Unity, communion and dialogue are always fragile, especially when behind a story of pain that has left scars. The memory of wounds can lead to resentment, mistrust, even contempt, encouraging us to build fences in front of those who are different from us. Wounds, however, can be passages, openings that, by imitating the wounds of the Lord, allow God's mercy to pass, his grace that changes life and transforms us into operators of peace and reconciliation. I know you have a proverb: "Whoever throws a stone at you, you give bread." This inspires us. This is very evangelical! It is the invitation of Jesus to break the vicious circle of violence and destructive, turning the other cheek to those who strike us, to overcome evil with good (cf. Rom12.21). I am struck by a detail in the history of Cardinal Korec. He was a Jesuit Cardinal, persecuted by the regime, imprisoned, forced to work hard until he fell ill. When he came to Rome for the Jubilee of 2000, he went to the catacombs and lit a candle for his persecutors, invoking them for mercy. This is the Gospel! This is the Gospel! It grows in life and in history through humble love, through patient love.
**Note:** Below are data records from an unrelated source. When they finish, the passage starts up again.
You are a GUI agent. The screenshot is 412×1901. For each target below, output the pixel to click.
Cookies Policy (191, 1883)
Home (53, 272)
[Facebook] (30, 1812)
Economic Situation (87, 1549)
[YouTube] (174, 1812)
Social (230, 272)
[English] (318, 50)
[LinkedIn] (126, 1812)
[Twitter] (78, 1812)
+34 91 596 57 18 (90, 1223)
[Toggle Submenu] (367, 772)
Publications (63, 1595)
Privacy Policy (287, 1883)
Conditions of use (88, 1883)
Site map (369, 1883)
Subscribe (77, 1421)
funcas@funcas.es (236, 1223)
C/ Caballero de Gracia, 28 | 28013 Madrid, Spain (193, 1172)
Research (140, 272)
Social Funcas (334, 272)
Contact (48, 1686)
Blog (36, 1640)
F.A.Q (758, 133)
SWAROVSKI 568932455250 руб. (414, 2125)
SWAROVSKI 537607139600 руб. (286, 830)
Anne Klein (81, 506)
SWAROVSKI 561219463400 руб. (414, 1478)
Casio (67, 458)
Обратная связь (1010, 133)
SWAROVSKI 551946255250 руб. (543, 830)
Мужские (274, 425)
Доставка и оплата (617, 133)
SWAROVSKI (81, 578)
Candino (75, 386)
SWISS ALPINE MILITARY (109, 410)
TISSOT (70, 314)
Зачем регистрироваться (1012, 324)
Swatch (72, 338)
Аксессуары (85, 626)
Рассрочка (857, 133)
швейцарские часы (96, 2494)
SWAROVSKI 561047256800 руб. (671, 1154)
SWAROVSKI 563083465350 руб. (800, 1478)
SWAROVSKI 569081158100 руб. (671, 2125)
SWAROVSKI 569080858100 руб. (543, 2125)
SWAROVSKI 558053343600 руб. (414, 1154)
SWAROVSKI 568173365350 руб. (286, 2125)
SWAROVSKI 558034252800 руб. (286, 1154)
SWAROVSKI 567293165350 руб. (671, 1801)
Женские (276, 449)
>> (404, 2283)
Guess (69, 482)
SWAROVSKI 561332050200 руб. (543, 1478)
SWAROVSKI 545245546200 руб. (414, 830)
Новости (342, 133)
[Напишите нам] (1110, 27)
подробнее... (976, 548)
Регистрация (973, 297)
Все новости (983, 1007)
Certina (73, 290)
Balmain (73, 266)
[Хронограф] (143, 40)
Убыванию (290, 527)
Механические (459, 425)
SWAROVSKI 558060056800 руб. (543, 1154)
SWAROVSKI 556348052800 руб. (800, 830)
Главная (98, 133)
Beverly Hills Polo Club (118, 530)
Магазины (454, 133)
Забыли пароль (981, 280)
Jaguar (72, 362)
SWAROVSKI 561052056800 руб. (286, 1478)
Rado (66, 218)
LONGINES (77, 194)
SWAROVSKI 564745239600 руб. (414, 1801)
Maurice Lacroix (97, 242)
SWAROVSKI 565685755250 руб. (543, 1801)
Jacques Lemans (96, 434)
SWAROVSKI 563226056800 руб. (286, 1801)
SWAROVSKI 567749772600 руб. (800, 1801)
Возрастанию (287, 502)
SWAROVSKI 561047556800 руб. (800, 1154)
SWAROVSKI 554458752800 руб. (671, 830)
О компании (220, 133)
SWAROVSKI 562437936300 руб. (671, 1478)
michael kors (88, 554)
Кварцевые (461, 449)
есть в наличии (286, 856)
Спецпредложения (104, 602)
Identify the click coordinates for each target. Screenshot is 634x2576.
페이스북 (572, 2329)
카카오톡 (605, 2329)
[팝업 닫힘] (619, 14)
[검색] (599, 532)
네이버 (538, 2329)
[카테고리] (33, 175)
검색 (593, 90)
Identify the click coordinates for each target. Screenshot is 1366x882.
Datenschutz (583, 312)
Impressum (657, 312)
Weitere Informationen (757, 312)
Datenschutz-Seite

Dearest and most beloved, I thank God for being among you, and I sincerely thank you for what you do and for what you are, and for what you will do, inspired by this homily, which is also a seed that I am sowing ... Let's see if the plant! I wish you to continue your journey in the freedom of the Gospel, in the creativity of faith and in the dialogue that flows from the mercy of God, who has made us brothers and sisters, and calls us to be artisans of peace and harmony. I heartily bless you. And please pray for me. Thanks!